C’est dur de voir clair, dis-tu?  Oui, mais, qui a dit que ce doit être facile, de voir?  d’élever des enfants à hauteur d’adultes à peu près normaux?  d’aimer?  de vivre?  Et non, on ne souffre pas pour rien.  On souffre parce que la souffrance existe dans la vie même.  Ça commence dès le début : le nouveau-né hurle à mourir et la mère crie comme si on en la déchirait en deux!  Mais si tu veux m’entraîner sur le chemin invisible de la vie après la vie, qu’on souffre ici-bas pour mieux mériter une vie parfaite quand on va manger les pissenlits par la racine, là, tu me connais, je décroche et je décoche des flèches pas mal pointues.  Il y a tellement de gens qui prennent la vie pour un tapis étendu devant la porte d’un supposé paradis!  D’ailleurs, de dire « ici-bas », ça dit bien à quelle hauteur on la place, la pourtant si nécessaire vie!  Comme si on se situait à l’extérieure d’elle pour la juger et nous croire au-dessus d’elle, alors que nous somme faits d’elle et de rien d’autre, et que, quand elle n’est plus là, mettons qu’on n’est plus grand-chose! 

La vie, c’est tout ce que j’ai.  Ça, j’en suis sûr, je peux le vérifier, c’est concret, c’est là et pas ailleurs.  Un jour, une nuit, une sale année, je vais mourir et tout sera dit pour moi.  Je verrai bien ce qui se passera alors.  Mais, encore là, comment « voir » sans yeux?  La seule chose qui me dérange vraiment avec la mort, c’est celle de mes proches et, surtout surtout surtout celle de ma fille rare.  Ce que je souhaite le plus au monde, c’est de ne pas vivre ça, c’est donc de mourir avant elle.  Ma mort, quand elle sera là, je ne la verrai pas.  Pas de quoi m’en faire avec ça.  Ce ne sera pas pire que ce que c’était avant de naître.  

Ouf!  J’avais des choses à faire sortir, faut croire!  Il a tonné fort hier, c’est peut-être pour ça.  Tellement de bien ça me fait d’écrire les belles comme les moins belles choses de la vie!  C’est fort, les mots.  Un gros merci à toi de me permettre d’en mettre quelques-uns sur ce que je pense, sur ce que je vis.  
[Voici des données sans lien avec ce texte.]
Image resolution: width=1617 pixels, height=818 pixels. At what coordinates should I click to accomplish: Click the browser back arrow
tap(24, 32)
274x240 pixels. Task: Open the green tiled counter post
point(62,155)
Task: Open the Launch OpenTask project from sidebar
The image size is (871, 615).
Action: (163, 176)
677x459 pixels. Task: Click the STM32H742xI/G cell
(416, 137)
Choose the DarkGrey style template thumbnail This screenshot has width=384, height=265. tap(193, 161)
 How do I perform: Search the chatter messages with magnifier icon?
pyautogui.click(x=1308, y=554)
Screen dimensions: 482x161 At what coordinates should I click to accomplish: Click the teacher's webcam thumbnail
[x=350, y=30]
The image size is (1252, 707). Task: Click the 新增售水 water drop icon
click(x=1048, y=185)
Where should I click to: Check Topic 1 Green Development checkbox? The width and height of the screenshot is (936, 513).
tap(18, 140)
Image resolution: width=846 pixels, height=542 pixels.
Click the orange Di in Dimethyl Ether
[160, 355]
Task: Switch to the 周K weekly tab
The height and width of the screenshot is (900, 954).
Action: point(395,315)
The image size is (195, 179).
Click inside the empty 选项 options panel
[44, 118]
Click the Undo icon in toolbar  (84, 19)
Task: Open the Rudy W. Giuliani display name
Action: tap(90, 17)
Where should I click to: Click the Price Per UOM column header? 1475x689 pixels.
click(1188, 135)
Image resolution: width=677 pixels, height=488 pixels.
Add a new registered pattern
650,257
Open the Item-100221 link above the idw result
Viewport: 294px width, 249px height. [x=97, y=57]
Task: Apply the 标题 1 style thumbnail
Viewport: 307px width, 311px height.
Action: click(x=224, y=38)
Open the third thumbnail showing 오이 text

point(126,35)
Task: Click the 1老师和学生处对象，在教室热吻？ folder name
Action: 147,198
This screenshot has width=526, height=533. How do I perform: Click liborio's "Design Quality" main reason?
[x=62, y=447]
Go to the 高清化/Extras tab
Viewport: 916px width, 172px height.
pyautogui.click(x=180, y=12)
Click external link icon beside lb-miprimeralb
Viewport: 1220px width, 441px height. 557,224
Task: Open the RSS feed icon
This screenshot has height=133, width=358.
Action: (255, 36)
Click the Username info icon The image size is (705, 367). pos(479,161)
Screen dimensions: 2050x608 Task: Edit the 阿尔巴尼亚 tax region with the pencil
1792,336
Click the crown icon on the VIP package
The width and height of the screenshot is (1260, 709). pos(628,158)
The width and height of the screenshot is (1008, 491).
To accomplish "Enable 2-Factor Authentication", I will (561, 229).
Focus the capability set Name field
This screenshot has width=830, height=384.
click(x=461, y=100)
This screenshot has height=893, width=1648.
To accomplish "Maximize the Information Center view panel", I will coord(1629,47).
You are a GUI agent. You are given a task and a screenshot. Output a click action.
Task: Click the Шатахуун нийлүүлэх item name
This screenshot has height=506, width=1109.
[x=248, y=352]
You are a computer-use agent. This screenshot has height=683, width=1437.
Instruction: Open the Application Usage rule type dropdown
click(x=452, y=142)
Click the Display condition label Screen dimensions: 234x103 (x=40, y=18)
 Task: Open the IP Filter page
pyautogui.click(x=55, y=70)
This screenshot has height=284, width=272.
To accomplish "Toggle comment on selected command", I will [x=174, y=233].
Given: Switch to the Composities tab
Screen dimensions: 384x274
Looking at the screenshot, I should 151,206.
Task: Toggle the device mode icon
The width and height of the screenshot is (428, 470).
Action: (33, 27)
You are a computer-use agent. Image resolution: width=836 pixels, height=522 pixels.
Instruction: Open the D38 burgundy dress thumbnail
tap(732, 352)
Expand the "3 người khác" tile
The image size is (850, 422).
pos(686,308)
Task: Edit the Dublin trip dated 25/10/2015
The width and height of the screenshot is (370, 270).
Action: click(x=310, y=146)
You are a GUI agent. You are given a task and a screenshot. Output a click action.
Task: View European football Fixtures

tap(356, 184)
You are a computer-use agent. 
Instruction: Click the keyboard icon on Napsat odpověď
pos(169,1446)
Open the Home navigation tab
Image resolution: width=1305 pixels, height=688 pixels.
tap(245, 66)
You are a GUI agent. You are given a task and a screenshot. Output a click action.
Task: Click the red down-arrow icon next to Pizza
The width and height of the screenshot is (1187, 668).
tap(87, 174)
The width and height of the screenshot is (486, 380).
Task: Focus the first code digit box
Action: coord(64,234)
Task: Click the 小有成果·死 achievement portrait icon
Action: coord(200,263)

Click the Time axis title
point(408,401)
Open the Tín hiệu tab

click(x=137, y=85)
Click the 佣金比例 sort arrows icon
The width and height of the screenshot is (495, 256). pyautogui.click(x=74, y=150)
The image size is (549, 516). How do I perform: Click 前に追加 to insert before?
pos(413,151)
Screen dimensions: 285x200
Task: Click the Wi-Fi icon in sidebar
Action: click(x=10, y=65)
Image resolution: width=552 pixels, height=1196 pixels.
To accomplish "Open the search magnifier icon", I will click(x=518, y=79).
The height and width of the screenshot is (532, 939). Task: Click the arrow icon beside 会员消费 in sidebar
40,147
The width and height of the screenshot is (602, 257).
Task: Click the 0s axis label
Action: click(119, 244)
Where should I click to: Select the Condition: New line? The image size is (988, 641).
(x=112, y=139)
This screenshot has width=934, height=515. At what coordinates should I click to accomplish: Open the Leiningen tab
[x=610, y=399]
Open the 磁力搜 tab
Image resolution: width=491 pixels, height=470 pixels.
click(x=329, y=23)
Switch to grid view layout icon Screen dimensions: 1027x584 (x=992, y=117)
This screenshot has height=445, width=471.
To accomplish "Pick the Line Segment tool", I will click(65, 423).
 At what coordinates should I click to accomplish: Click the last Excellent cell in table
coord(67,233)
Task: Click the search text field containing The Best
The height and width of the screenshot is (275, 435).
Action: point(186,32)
Tu termines ta dernière lettre avec « Avant tu sais quoi… »  Tu ouvres une porte, là, et pas n’importe laquelle.  À toi de passer le seuil ou non.  Moi, je suis tout ouïe (tout oui).  Tiens, je vais même faire comme si je ne savais rien de rien.  Si ça te tente, pour un moment considère-moi comme un pur étranger (c’est possible, ça, pour un être humain, étranger ou non, d’être pur?)… sympathique, qui t’inspire confiance, et… vas-y!